Copy out every line in the rows below that contains the string "Where".

* BEGIN RECORDS PROVIDED *

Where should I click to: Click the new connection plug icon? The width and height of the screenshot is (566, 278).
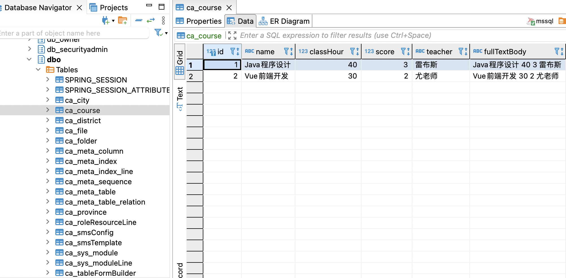pos(106,21)
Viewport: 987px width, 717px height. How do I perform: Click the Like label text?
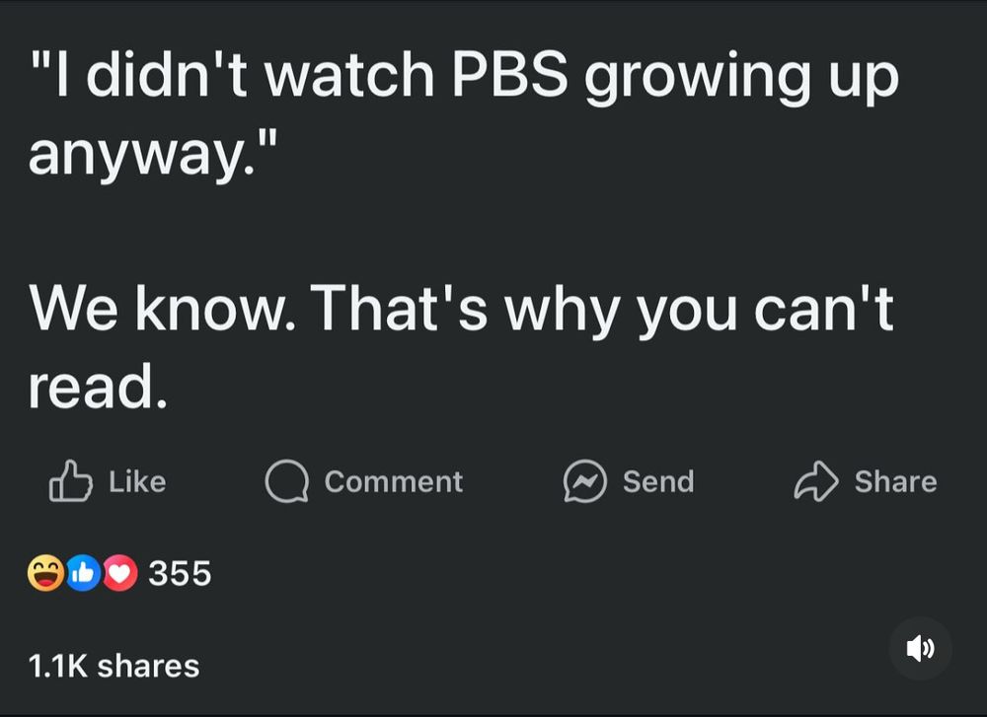137,481
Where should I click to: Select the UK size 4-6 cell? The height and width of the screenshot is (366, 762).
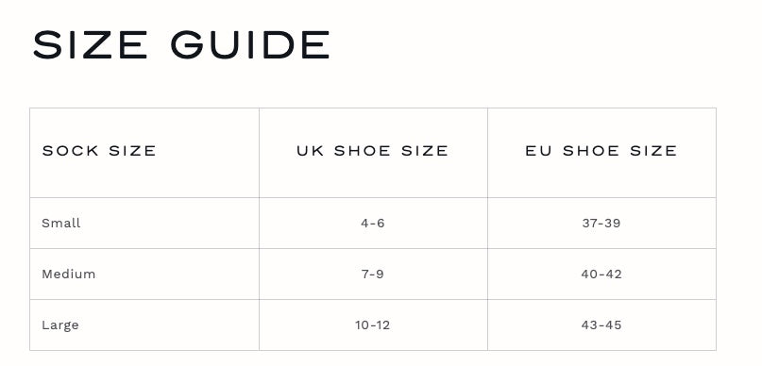point(373,223)
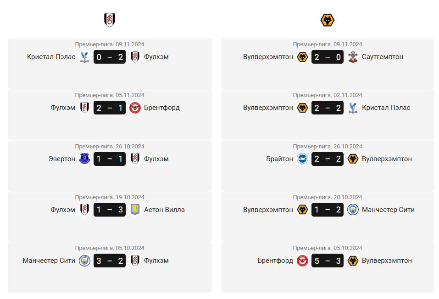Open the 5 – 3 score box
Screen dimensions: 439x299
(328, 261)
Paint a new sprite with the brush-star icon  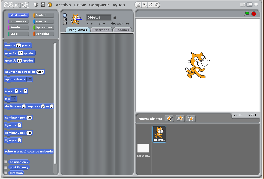169,118
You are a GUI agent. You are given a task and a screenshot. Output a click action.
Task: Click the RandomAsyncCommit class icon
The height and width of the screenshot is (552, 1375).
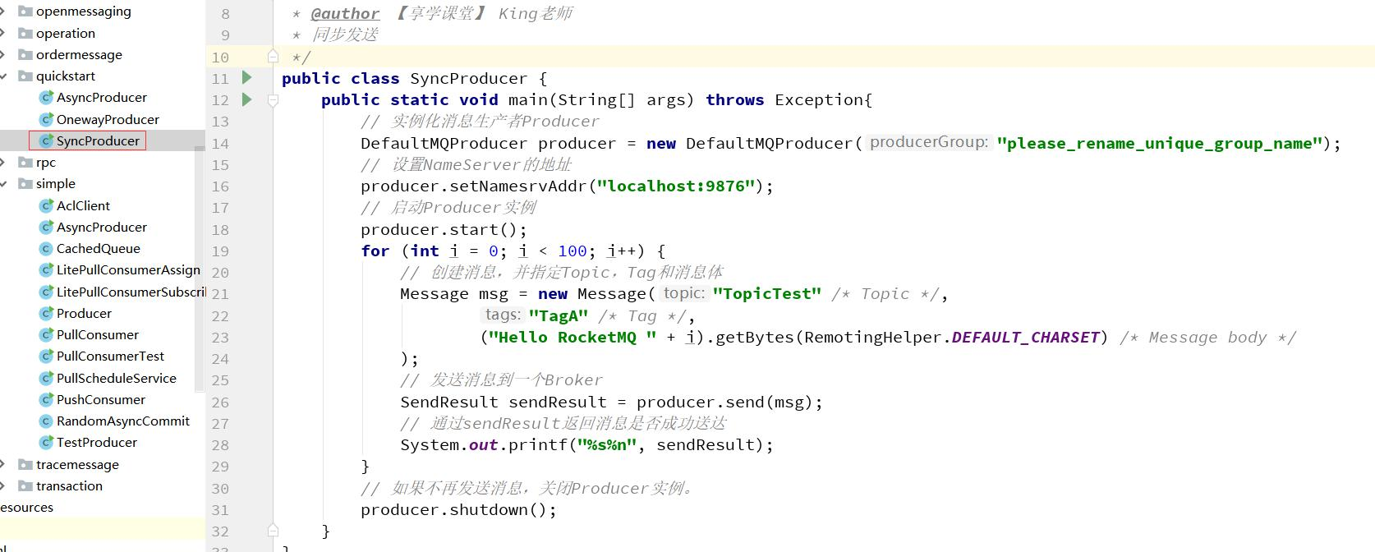click(47, 421)
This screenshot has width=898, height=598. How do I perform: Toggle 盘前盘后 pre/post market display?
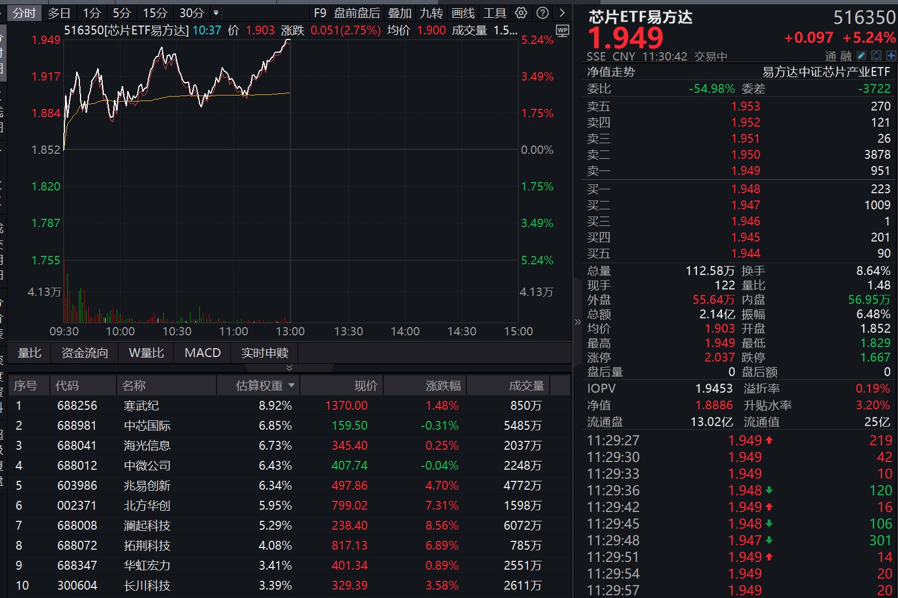pyautogui.click(x=357, y=13)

* END RECORDS PROVIDED *

## [FULL OUTPUT]
Where should I click to: Click the new connection plug icon? The width and height of the screenshot is (566, 278).
Where should I click to: Select the UK size 4-6 cell? The height and width of the screenshot is (366, 762).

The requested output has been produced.